外務省ウェブサイトによると、関係府省庁から「円卓会議の開催の趣旨や今後の議論の進め方について説明するとともに、最近の取組について紹介」され、「経済団体、有識者、市民社会、国際機関、各種団体等」のステークホルダーから「現状認識や問題意識、企業による人権尊重を後押ししていくための今後の取組や行動計画の実施状況のフォローアップの方途等について、期待や要望などが示され」たとされます。議事要旨は後日公開するとされています。
「ビジネスと人権に関する行動計画」は、国連「ビジネスと人権に関する指導原則」を国として実施するために策定されたものです。

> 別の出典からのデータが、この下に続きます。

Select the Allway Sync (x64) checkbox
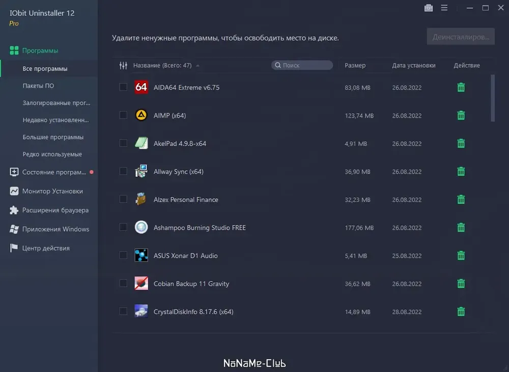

その「指導原則」は、国には企業による人権侵害から個人を保護する「人権保護義務」を、企業には企業活動による人権侵害に対処する「人権尊重責任」を求め、人権侵害から「救済」する仕組みの重要性も示しています。
このうち、国の「人権保護義務」と国の施策としての「救済」について国の行うべきことを示すものが「行動計画」であり、そこには「人権尊重責任」を果たすべき企業の取り組みへの促進と支援も含まれています。
「行動計画」に示されている55項目の「今後行っていく具体的な措置」をはじめ、国が取り組むべき課題は広範囲に及びます。ミャンマー、ウイグルでの人権侵害を含めたサプライチェーン上の問題、またDHCによる差別記述をめぐる問題など、最近起こっている諸問題を含めて、人権を保護する観点から国がどのように対処していくのかが、今後問われていきます。